Where one size fits all
Fashion and Textile Museum
83 Bermondsey Street, London. Tuesday to Sunday, 11am - 5.45pm; tel: 020 7403 0222.
Today's children, mindful of their street cred, are well up on the brand names associated with the T-shirts, hooded tops, jeans and trainers they can bear to be seen wearing. But what would they make of the creations of Stella McCartney, Caroline Charles, John Galliano and Issey Miyake, to name just a few of the seminal fashion designers who selected their favourite garments to put on show at the opening of the Fashion and Textile Museum in Bermondsey last week?
It was a question that teacher Sarah Richardson from Camberwell Arts Week pondered when she took a Year 5 class from John Ruskin primary school in the London borough of Southwark to visit the exhibition hung with garments as contrasting as Donatella Versace's gossamer-fine beaded gown (autumnwinter collection 2002) and Vivienne Westwood's "frumpy funk" brown wool dress (autumnwinter collection 1994). The designers may have done as much as anyone to influence and inspire fashion from the top down, but would they stack up for children whose lives do not, on the whole, come into contact with haute couture?
"It's true for many of these children, clothes like these seem to have no relation to what they wear," says Ms Richardson. "They aren't part of their world and culture. So the challenge was to find a way of getting them to see the fashions holistically rather than as something separate from their own outfits."
The museum collection was an inspirational starting point. In one visit children were introduced to "a whole new way of seeing clothes and fashion, then they were taken through the process of creating and making clothes by a designer in a way that related to their own clothes, and they did observational drawings so they understood how a garment is constructed".
But they were also amazed and excited by the fashions they saw, she says.
"One boy, quite in awe looking at a shirtwaister dress (by Diane von Furstenberg), said he would buy it for his auntie if he had enough money."
The museum is a lifelong ambition of the eccentric and estimable designer Zandra Rhodes, who lives in a penthouse apartment above the museum. She appeared at the opening of My Favourite Dress, the first exhibition, wearing a dress created from 45 kilograms of chocolate (making the point that fashion is an infinitely malleable concept). One aim of a permanent exhibition of leading fashion designers is to show the immense changes in contemporary fashion and textiles that have taken place over the 20th and 21st centuries.

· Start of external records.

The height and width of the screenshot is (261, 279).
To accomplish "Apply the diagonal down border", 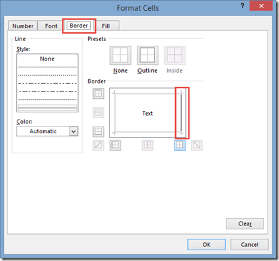I will pos(197,145).
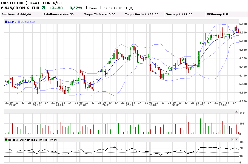Open the Eurex exchange selector
The image size is (248, 164).
click(93, 8)
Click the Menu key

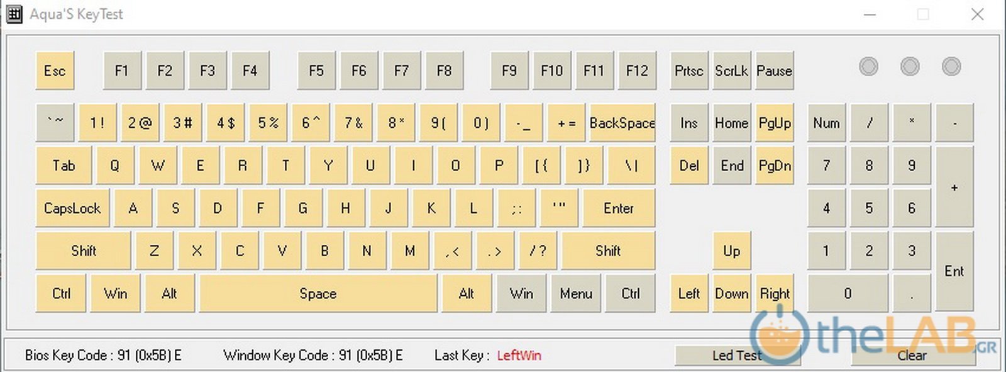click(x=576, y=293)
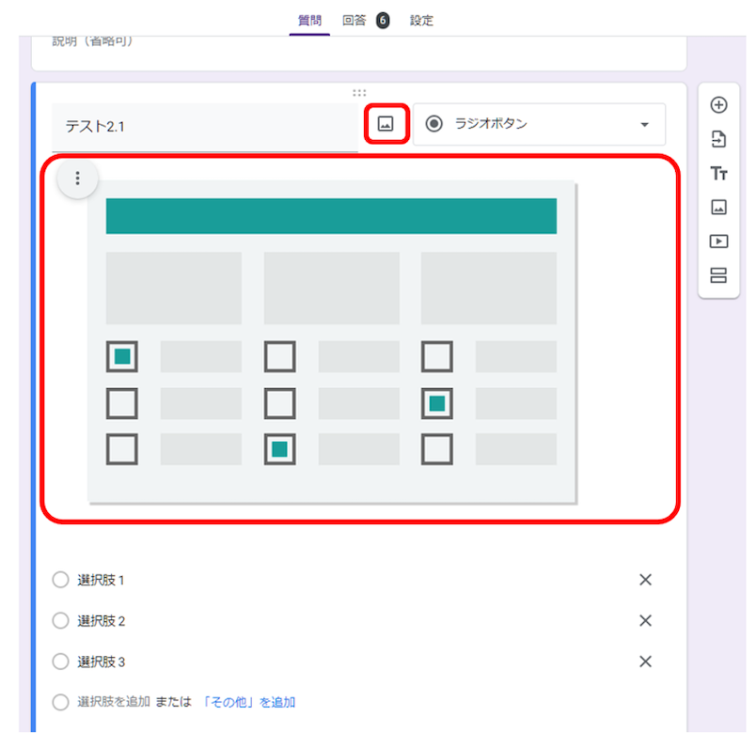The image size is (756, 747).
Task: Click the image icon next to テスト2.1
Action: point(386,123)
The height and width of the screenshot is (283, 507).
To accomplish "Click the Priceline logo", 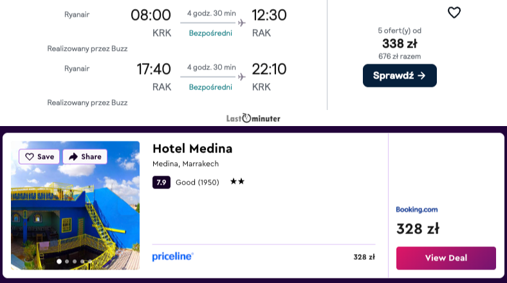I will 173,257.
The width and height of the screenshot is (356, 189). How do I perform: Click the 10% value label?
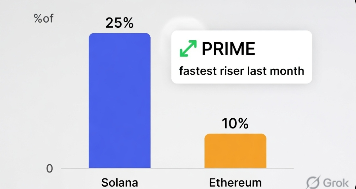[235, 124]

But Rhodes is also fired by the thought of introducing children to the idea of fashion as a career choice. So for the four years during which the museum was being developed, she has taken interns from GCSE level into her fashion studio for an Avenues Into Industry programme. With the group from John Ruskin primary, she talked about working as a designer and showed big-screen prints of textile designs and finished garments. Ms Richardson says some children were particularly thrilled to see an outfit worn by Kylie Minogue.
There are four areas in the education programme, which works with all educational levels and does extensive outreach work as well as targeting difficult-to-reach children. The focus of the work is learning the skills associated with creating fashion; in one workshop children had to design a T-shirt with the theme of protection. They could visualise using futuristic materials such as paint that glows in the dark, and built-in electronics, explains education officer Tim Hunter. He describes how one girl "designed a T-shirt with a collage of lips and in the middle a big pair which would be wired up so that she would get a shock every time she was lippy".
In their My CommunityMy Museum project, children from eight schools designed textiles incorporating photographs of themselves. Pupils from Willowbank pupil referral unit in Southwark, were given men's suits by Next for their digital photography project. One child painted his white while others altered theirs for a short video they made commenting on the kind of authority men's suits usually represent.
The challenge for Mr Hunter, who designed the education programme, was to incorporate the requirements of the national curriculum "in a way that skills children up but also stretches their imaginations and engages them so they see learning about fashion as something enjoyable".
The approach has impressed teacher Ronell Mair from Waverly girls' school, Southwark, who took a Year 10 GNVQ group for weekly three-hour sessions over two years as part of the museum's educational work before the building was complete. "It was wonderful, because they are not the strongest academic students and when they first saw the designs in the studio their mouths dropped open and they started saying, 'I can't draw'. But they were excited by the challenge and were willing to take care over measurements, proportions and such things. They did a bit of fabric decoration and making up, they did a wall hanging and learned in a broad sense what it means to be a fashion designer. They finished with wonderful portfolios. It was a different experience to learning about fashion design from books."
Ms Richardson, a qualified teacher who founded her own organisation, Art Time, and inveighs against the way creativity has been "nudged out of the curriculum", will be using the museum again. The visit was the starting point of "a creative journey" for the pupils at John Ruskin and Lyndhurst primary, where she is also working with children on a project for Camberwell Arts Week. She says: "After the visit we worked in school setting up design teams of three, and they will make fashion collections for a show in June. One class is working with plastic, one with paper.
Others are doing internet research into design using recycled material."
Future special exhibitions will explore fashion, textiles and photography.